• **Problem statement**:
Each line from the one with "Task: Click the Pixlr Editor E logo icon" through the last line below must be written out exactly. Do not copy pictures.

========================================================================

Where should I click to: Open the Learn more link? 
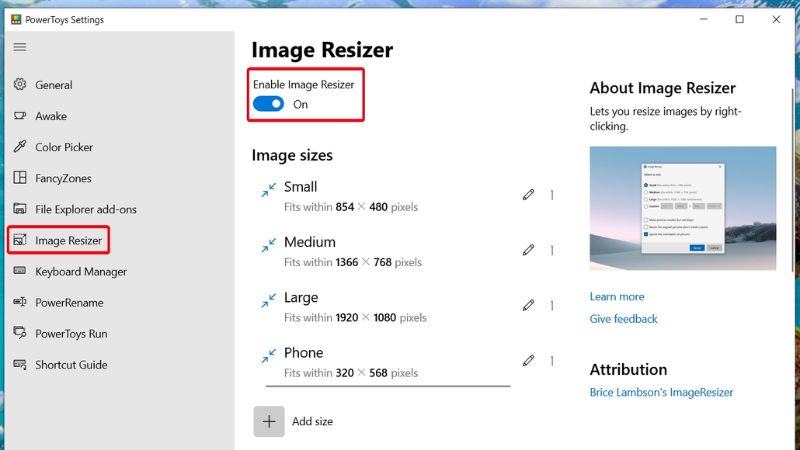617,297
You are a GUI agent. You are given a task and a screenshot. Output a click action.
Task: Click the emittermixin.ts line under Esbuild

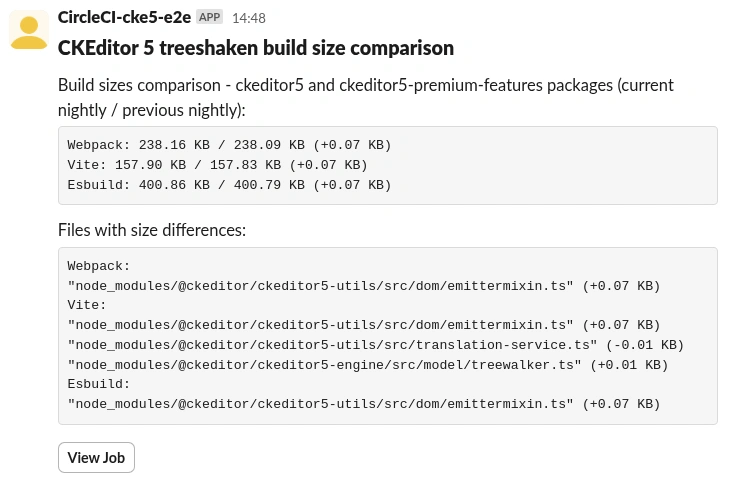coord(363,404)
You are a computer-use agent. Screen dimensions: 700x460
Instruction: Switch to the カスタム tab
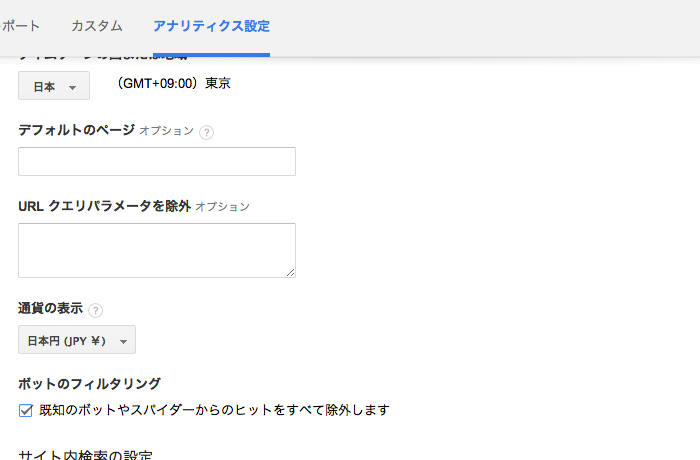pos(97,26)
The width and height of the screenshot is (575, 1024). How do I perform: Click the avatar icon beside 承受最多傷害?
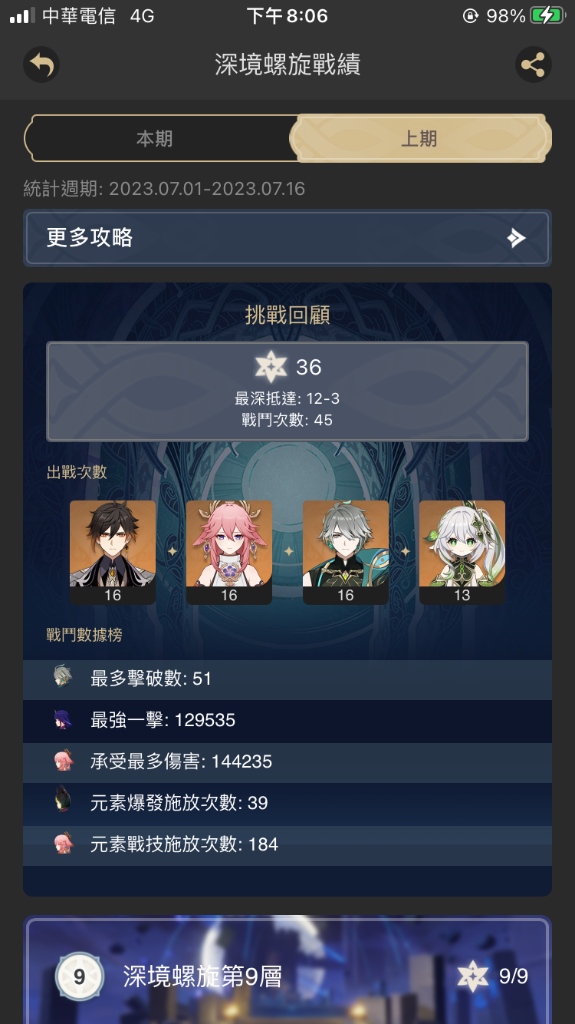tap(63, 761)
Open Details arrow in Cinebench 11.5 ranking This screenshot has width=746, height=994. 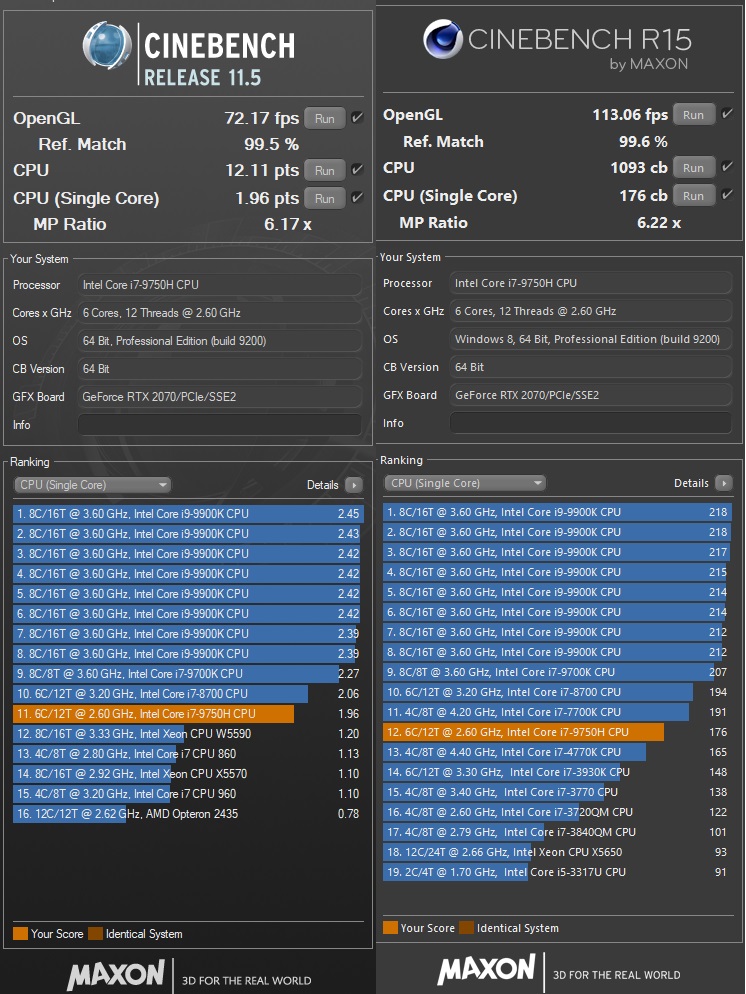[x=353, y=485]
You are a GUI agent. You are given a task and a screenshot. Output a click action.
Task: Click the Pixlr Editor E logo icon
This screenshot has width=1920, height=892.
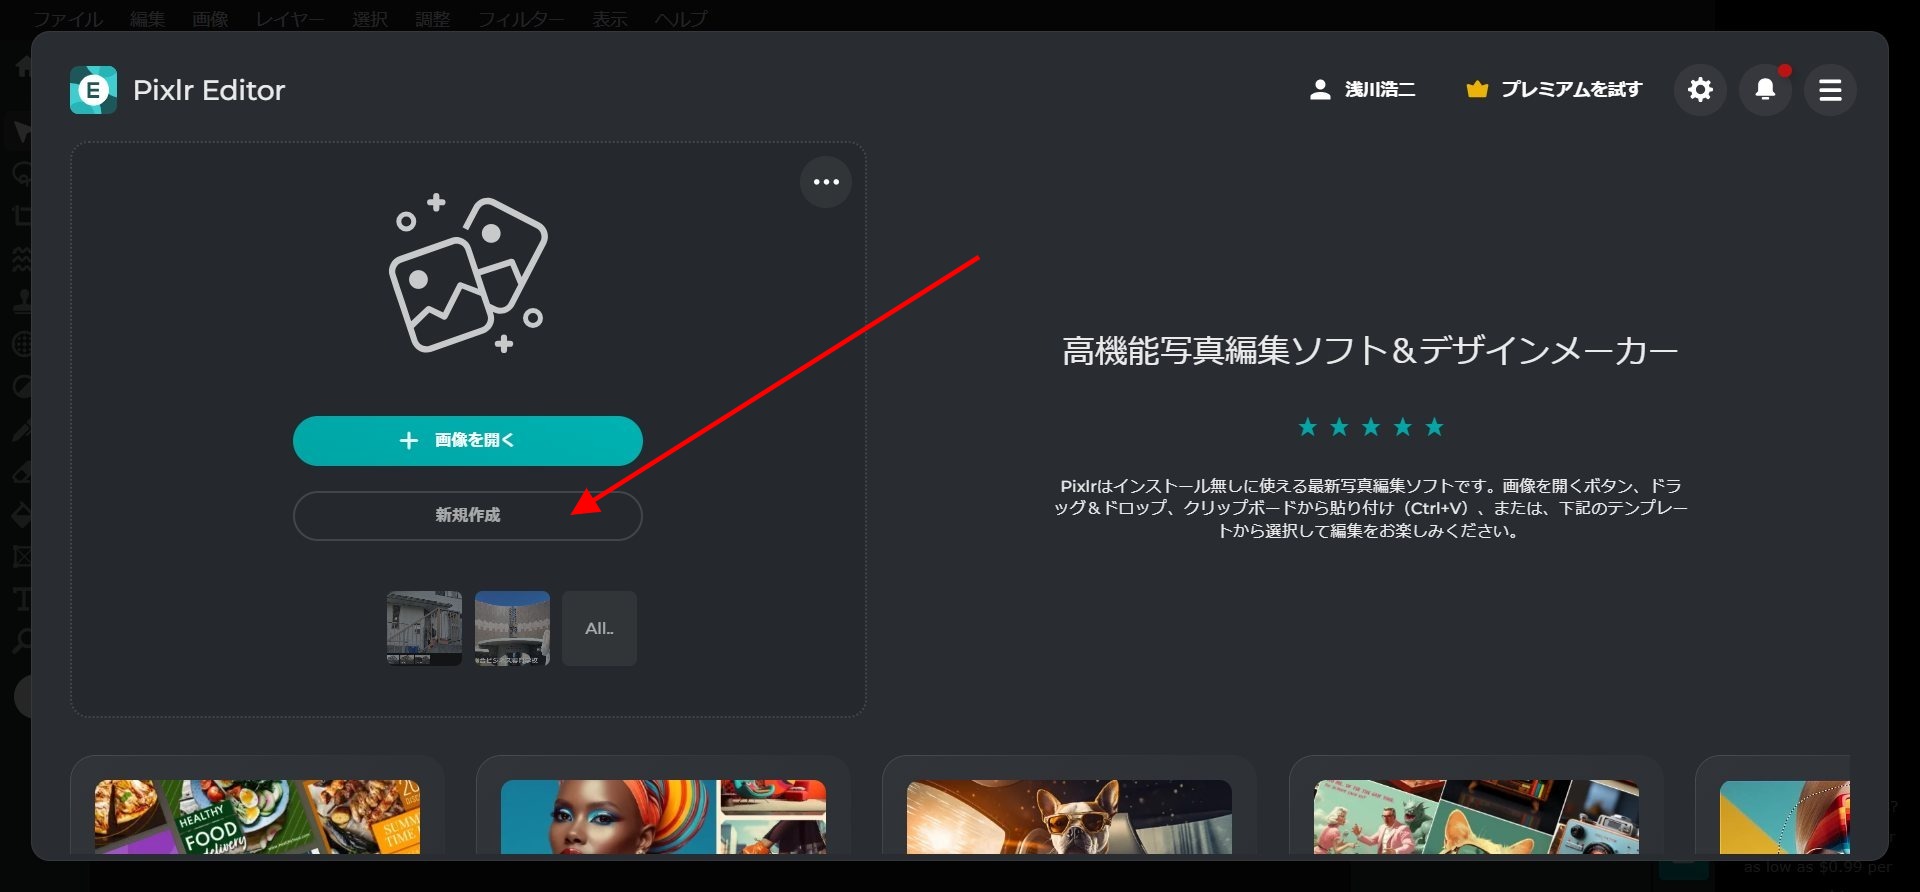93,90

========================================================================

• **Your response**:
Task: Click the Pixlr Editor E logo icon
This screenshot has width=1920, height=892.
93,90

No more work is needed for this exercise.